Why does my 3D reconstruction’s front projection algorithm, which uses texture memory for value retrieval, show significant performance improvements compared to global memory on P4000 and RTX4000, but experience a performance decline on A4000 and A2000 compared to global memory? Furthermore, on the A4000, using texture memory to run my algorithm is even more than 30% slower than on the RTX4000. What is the reason for this, and is it related to the architecture of the A2000 and A4000 graphics cards?My kernel function has not been specifically optimized for certain GPUs, nor has it used any low-level instruction optimizations; it simply involves some value retrieval and calculation operations.
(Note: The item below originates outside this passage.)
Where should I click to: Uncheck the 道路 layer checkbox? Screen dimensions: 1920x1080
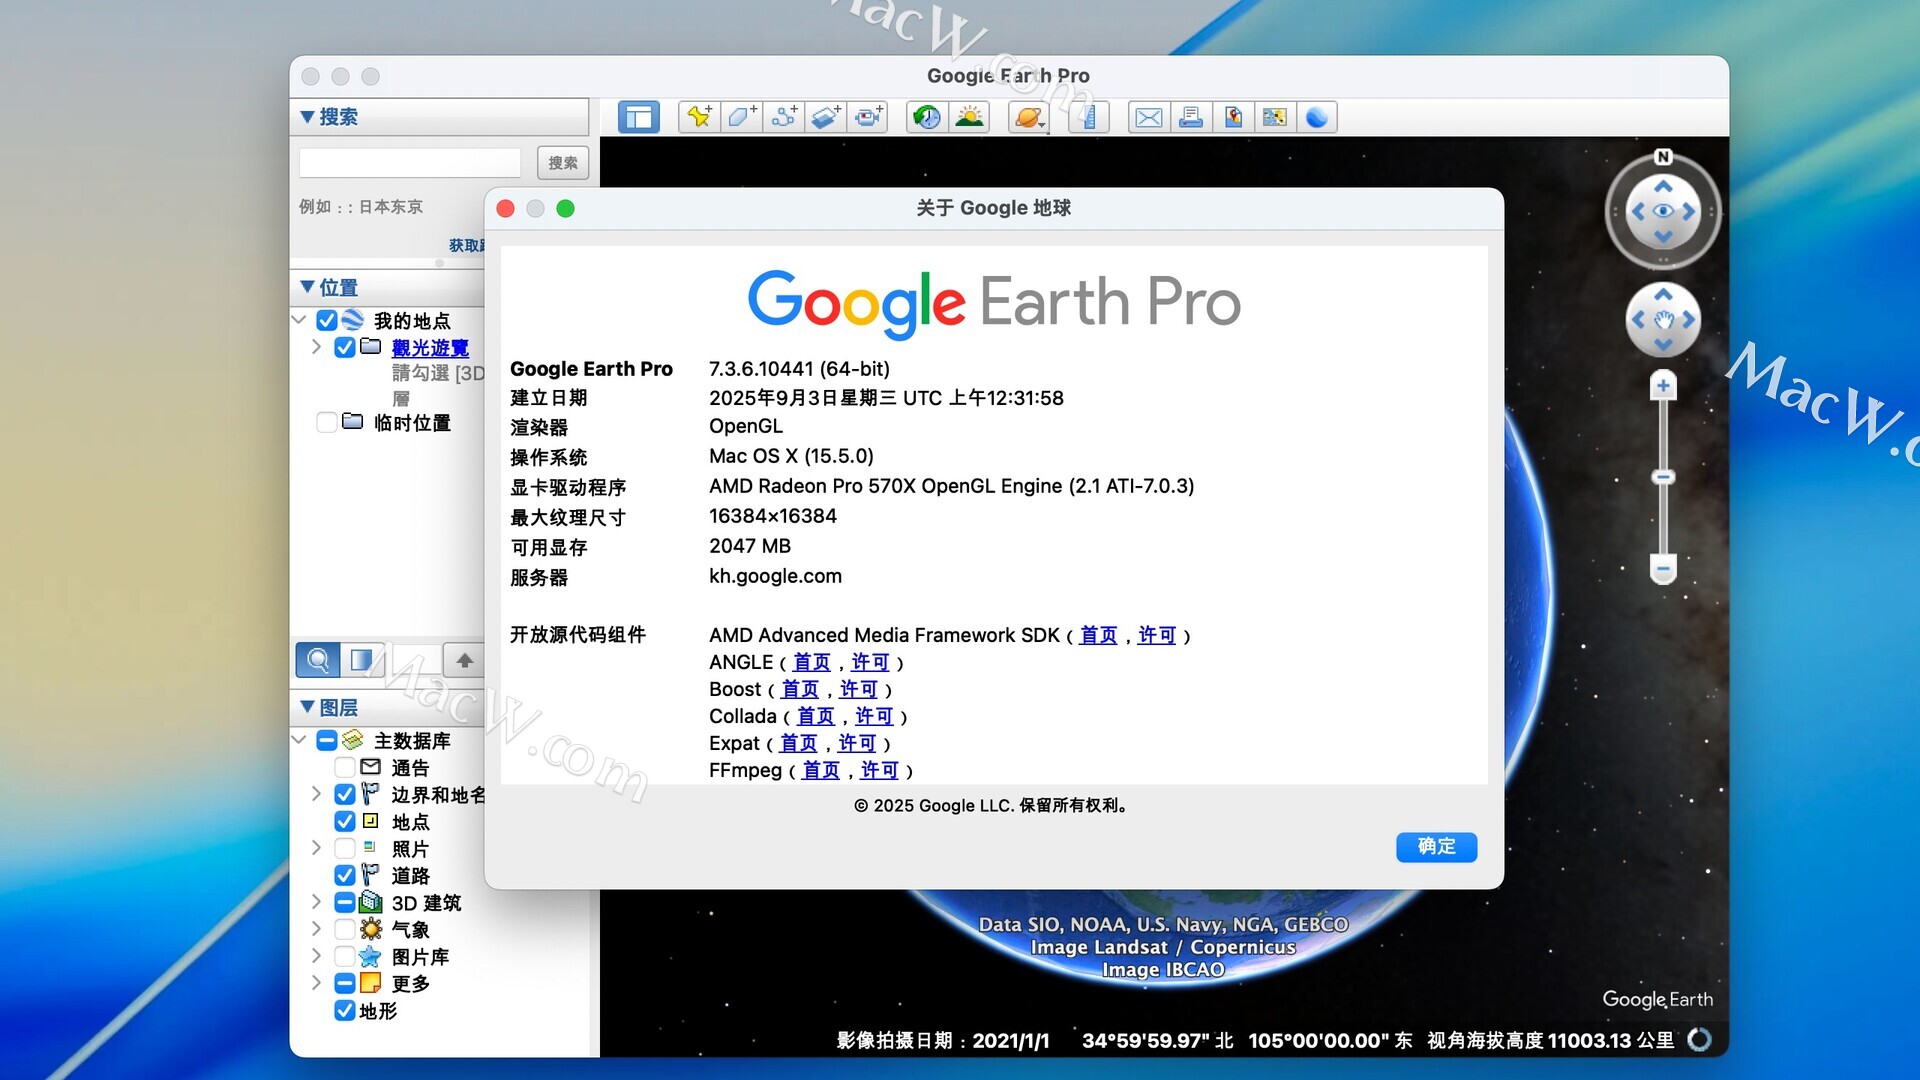pyautogui.click(x=345, y=876)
I’ve read the question three times now and I am still confused as to what the relative performance of the various GPUs and access modes actually is. Could you express it as performance ratio normalized to the slowest configuration, that is,
global memory | texture | bandwidth |
-----------------------------+---------+------------+
Quadro P4000 1.0 | ? | 243.3 GB/s |
Quadro RTX 4000 ? | ? | 416.0 GB/s |
RTX A2000 ? | ? | 288.0 GB/s |
RTX A4000 ? | ? | 448.0 GB/s |
In the absence of actual data, beyond changes in actual memory bandwidth between GPU architectures, a plausible hypothesis is that performance of the non-texture access path has increased more than in the texture path due to improvements to the general-purpose cache hierarchy, which is the more commonly used path, whereas texture is a specialized (and increasingly niche) way of accessing memory (“make the common case fast, and keep the uncommon case functional”).
[Later:]
I have added the raw GPU memory bandwidth for the different GPUs to the table; the data was taken from the TechPowerUp database) This data suggests that you should see slightly better (by a few percent only) performance on the RTX A4000 compared to the Quadro RTX 4000.